ADEM YAVUZ ARSLAN | YORUM
Başlıktaki konuya geçmeden Dışişleri Bakanı Hakan Fidan ve MİT Başkanı İbrahim Kalın’ın Washinton DC ziyaretlerine dair birkaç anektod aktarayım.
Hep söylerim; başkentler kulis haberciliğinin en üst düzeyde yapıldığı yerlerdir. Dolayısıyla sizin en gizli sandığınız toplantılar bile bir kaç güne piyasaya düşer. Sonuçta ‘düşmanın söylemese dostun saklamaz’ diye bir durum da var.

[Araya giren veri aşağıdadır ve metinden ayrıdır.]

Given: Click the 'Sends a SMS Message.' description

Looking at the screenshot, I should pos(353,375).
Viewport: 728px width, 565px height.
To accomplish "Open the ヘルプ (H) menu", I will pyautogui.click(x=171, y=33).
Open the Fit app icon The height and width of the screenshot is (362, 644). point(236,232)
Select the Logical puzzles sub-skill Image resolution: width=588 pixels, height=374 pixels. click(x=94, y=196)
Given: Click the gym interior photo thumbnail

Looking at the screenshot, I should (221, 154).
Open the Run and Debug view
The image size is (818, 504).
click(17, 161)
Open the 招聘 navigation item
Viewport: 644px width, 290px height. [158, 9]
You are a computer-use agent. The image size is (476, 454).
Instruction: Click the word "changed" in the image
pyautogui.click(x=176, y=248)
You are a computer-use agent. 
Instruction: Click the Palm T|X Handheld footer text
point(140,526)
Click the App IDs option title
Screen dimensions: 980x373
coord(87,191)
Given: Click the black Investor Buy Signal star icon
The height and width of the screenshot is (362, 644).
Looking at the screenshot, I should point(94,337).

Hakan Fidan ve İbrahim Kalın üst üste Washington DC çıkarması yaptı. Amaçları Türkiye-ABD ilişkilerinde yeni bir sayfa açmak. İsveç’in NATO üyeliğinin onaylanması ile oluşan pozitif havayı nakite çevirme çabasındalar.

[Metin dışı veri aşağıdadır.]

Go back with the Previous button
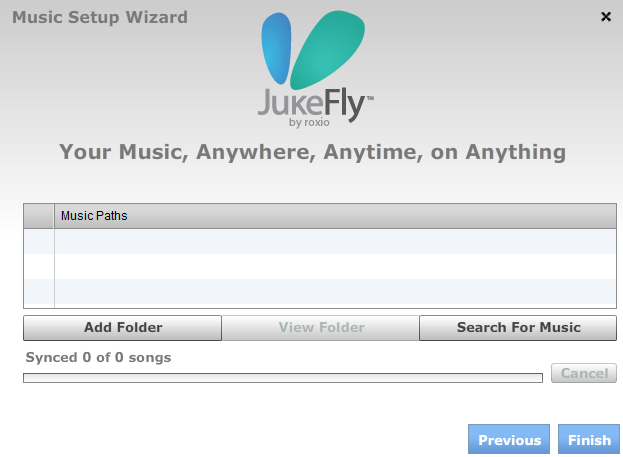 509,439
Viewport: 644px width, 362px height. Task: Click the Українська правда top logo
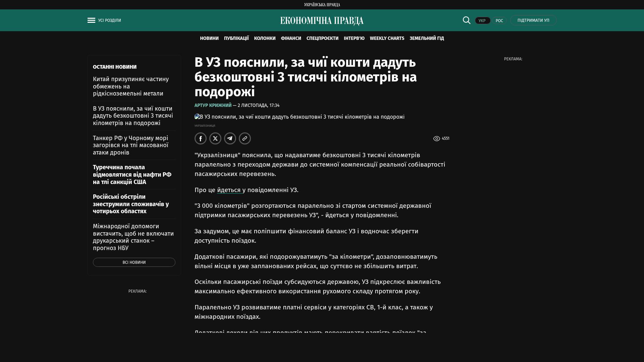(x=322, y=5)
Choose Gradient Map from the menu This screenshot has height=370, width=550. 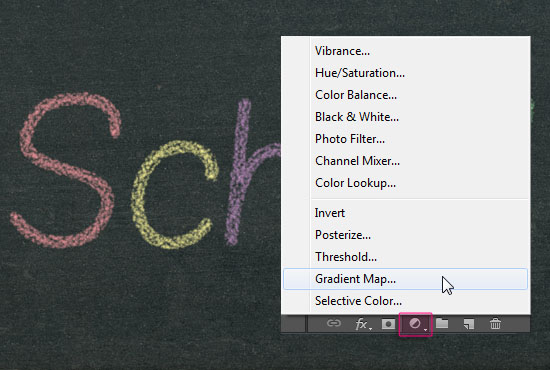(x=405, y=279)

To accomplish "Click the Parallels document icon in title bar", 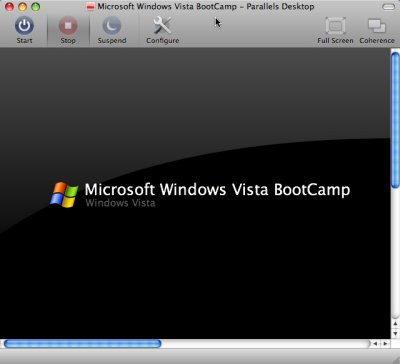I will pos(90,7).
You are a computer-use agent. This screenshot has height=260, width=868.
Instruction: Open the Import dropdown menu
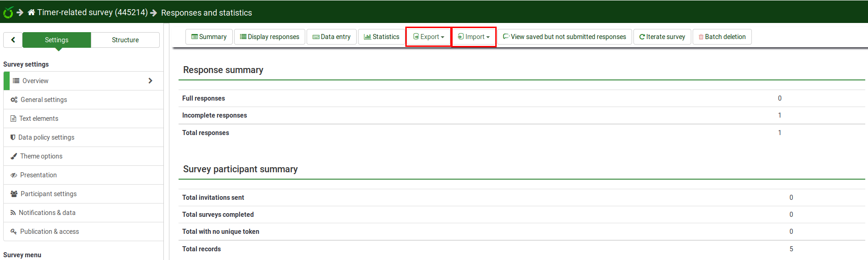[474, 37]
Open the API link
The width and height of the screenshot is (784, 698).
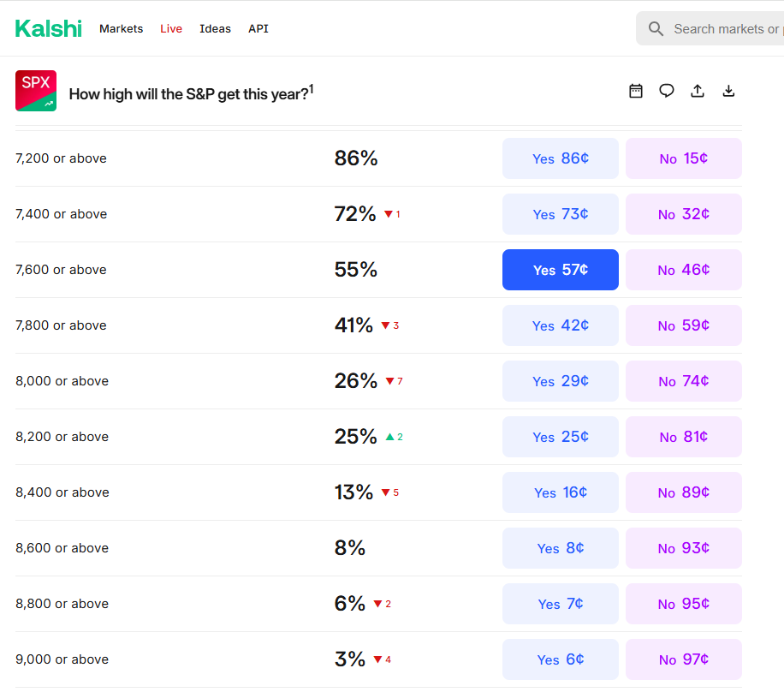coord(258,28)
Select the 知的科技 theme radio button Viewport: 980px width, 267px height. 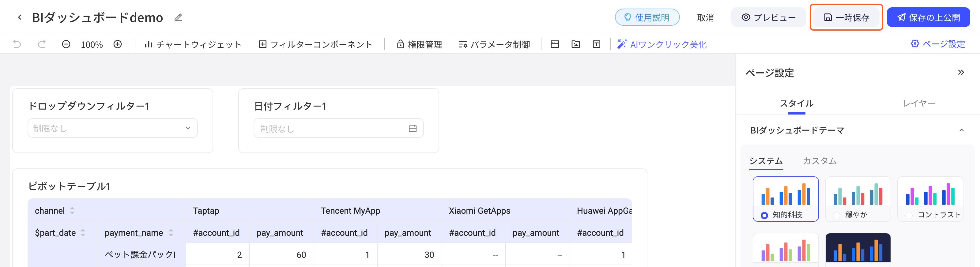(x=764, y=215)
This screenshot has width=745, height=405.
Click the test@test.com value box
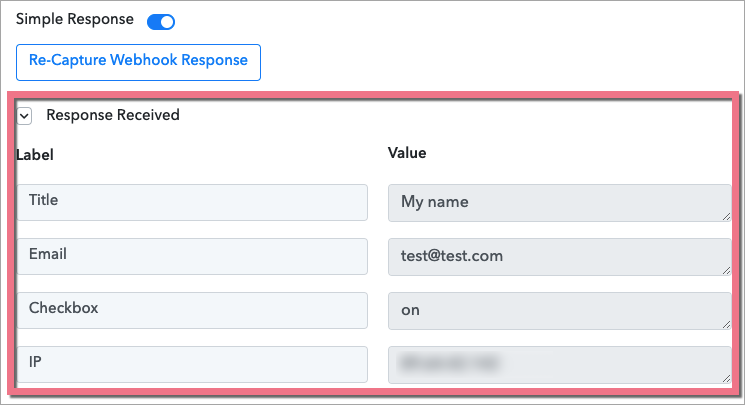click(558, 256)
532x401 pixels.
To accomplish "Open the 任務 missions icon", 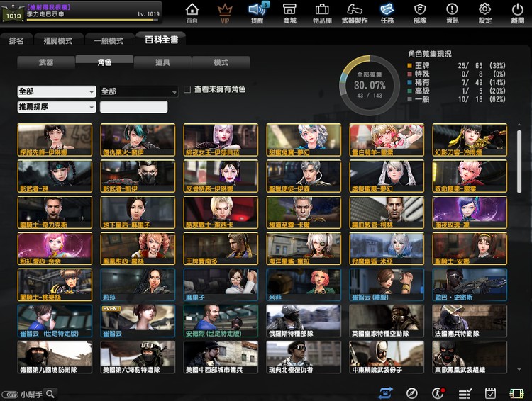I will coord(387,13).
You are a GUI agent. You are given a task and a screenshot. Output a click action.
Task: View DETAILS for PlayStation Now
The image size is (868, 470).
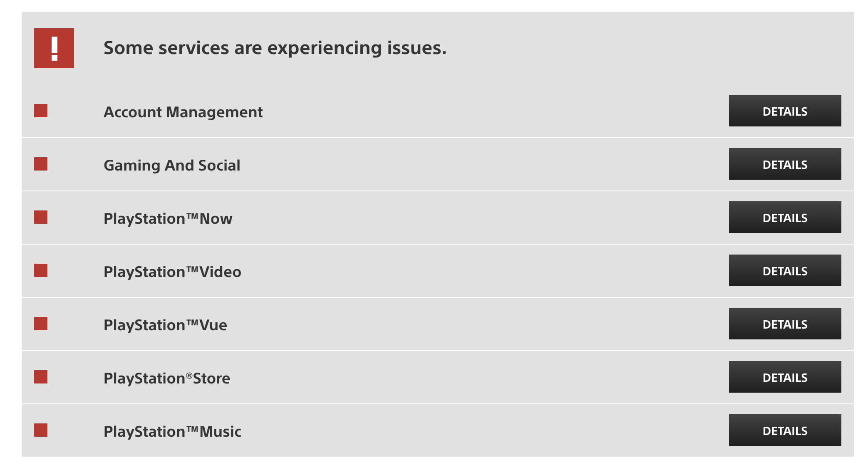tap(785, 217)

Peki Washington DC’den istediklerini aldılar mı?
Pek öyle olduğu söylenemez. Çünkü ABD’nin öncelikleri ve tehdit algılaması ile Türkiye’nin öncelikleri ve tehdit algılamaları farklı. Ortak noktalar yok değil ama ayrı düşülen konular hayli çok.
Bu arada kulis deyince şunu da not düşmekte fayda var; gerek Fidan gerekse de Kalın, Erdoğan’dan farklı olarak ABD başkentindeki havayı daha iyi okuyabiliyorlar. Dolayısıyla ABD’de temasta oldukları kişilerle konuşurken ‘Türkiye’deki anti demokratik süreçten rahatsız olduklarını, aslında ABD ile daha yakın çalışmak istediklerini ama Erdoğan’ın söz dinlemediğini’ anlatıyorlar.

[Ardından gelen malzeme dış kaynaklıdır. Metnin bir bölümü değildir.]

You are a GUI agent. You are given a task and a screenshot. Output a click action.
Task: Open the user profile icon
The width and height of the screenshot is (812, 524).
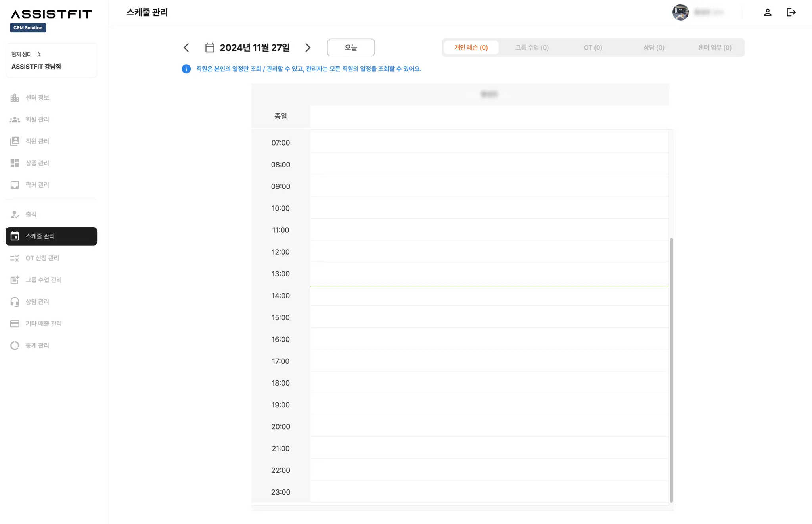pyautogui.click(x=768, y=12)
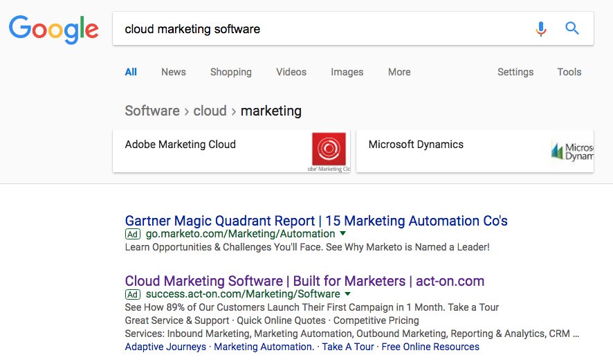Click the blue search magnifier icon
Viewport: 613px width, 364px height.
(x=572, y=29)
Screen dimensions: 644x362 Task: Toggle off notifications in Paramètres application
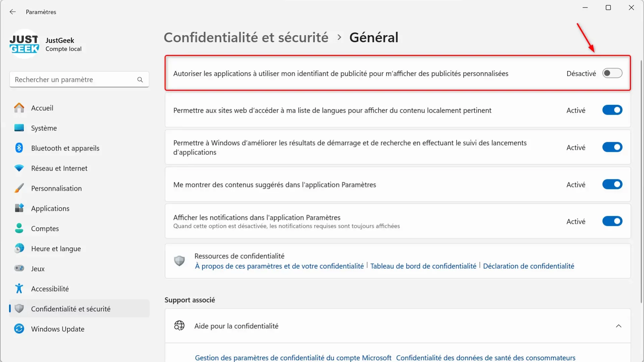click(612, 221)
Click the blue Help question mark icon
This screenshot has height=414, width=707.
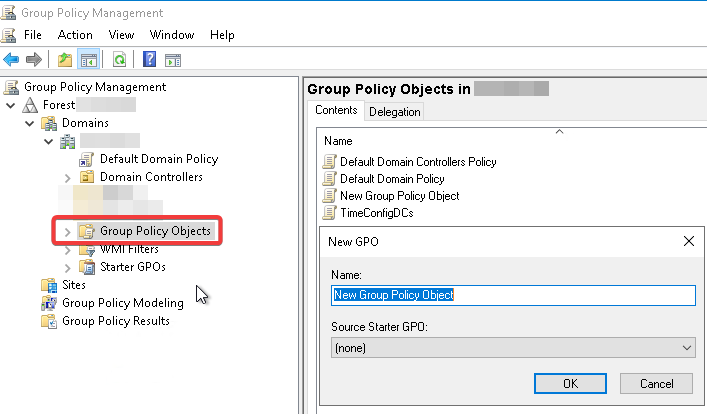click(149, 60)
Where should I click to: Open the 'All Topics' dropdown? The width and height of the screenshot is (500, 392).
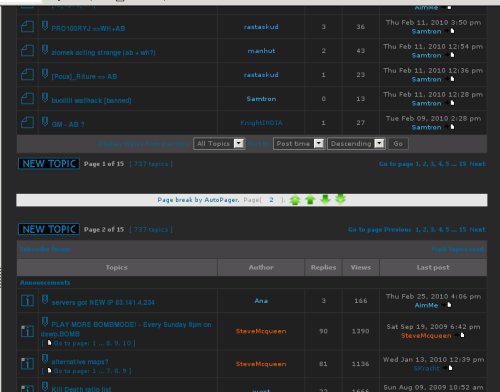219,144
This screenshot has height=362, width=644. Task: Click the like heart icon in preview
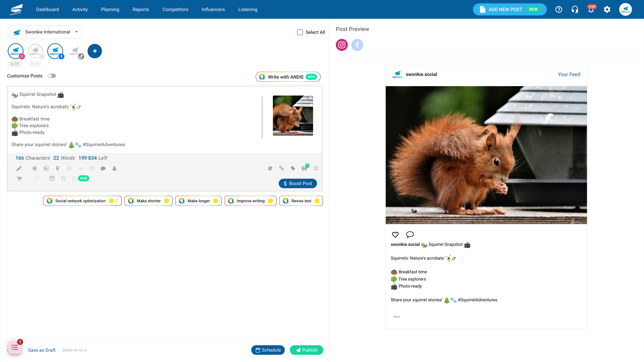pos(395,235)
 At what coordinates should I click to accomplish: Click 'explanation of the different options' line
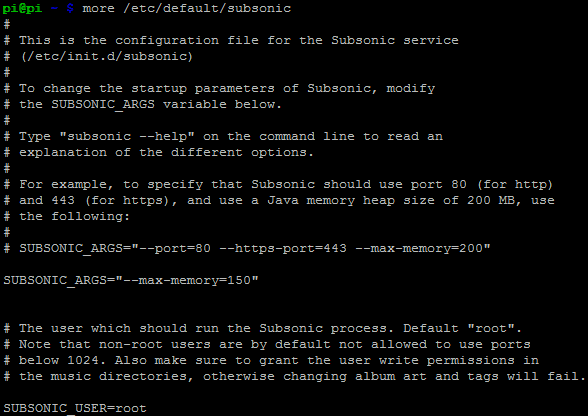[166, 152]

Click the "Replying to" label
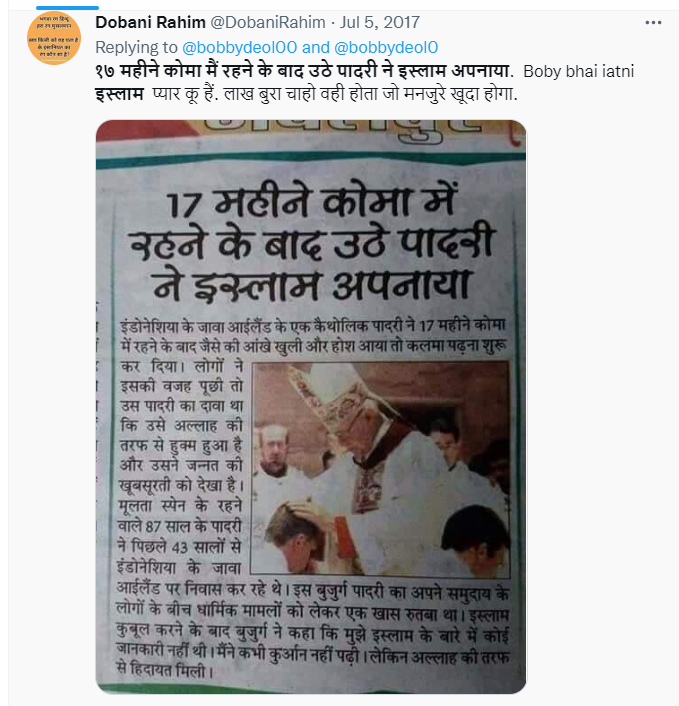point(136,47)
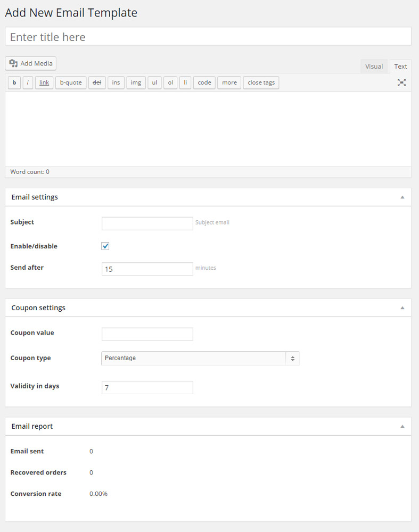419x532 pixels.
Task: Insert a link using the link button
Action: click(x=44, y=82)
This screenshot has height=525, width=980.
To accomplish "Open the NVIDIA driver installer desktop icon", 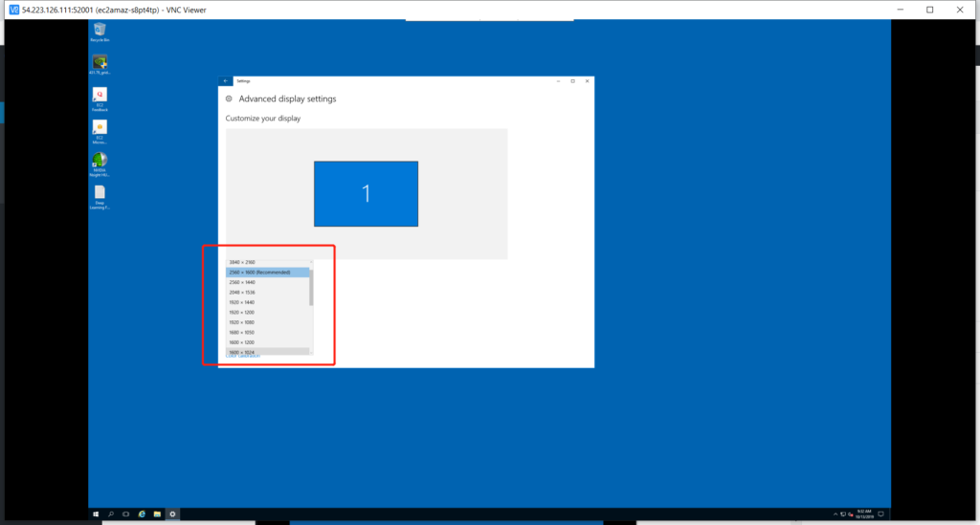I will click(100, 62).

Gerek Fidan gerekse de Kalın’ın ‘Erdoğan sonrası’ için kariyer planı yaptığı da sır değil. Bu nokta da Kalın daha avantajlı. Çünkü Washington’da akademik çalışma yaptı. Şöyle de denebilir, “Fidan İngilizce konuşabilir ama Kalın Amerikanca konuşmayı bilir!”
Bir önceki konuya dönersek;
Türkiye ile ABD arasında derin bir görüş ayrılığı ve güvensizlik var. Dolayısıyla ‘İsveç’in üyeliği oldu diye’ sorunlar bitmiş, çözülmüş değil. Mesela ABD tarafındaki güvensizliğin örneğini Fidan ile Blinken görüşmesi sonrası yapılan açıklamadan görmek mümkün.
Normal de bu tip görüşmelerden sonra bu kadar uzun ve detaylı açıklamalar yapılmaz. Ancak Amerikan tarafı artık yoğurdu üfleyerek yiyor. Çünkü, özellikle de Mevlüt Çavuşoğlu döneminde, görüşme sonrası Türkiye tarafından yapılan açıklama ile ABD tarafından yapılan açıklama arasında dağlar kadar fark olurdu.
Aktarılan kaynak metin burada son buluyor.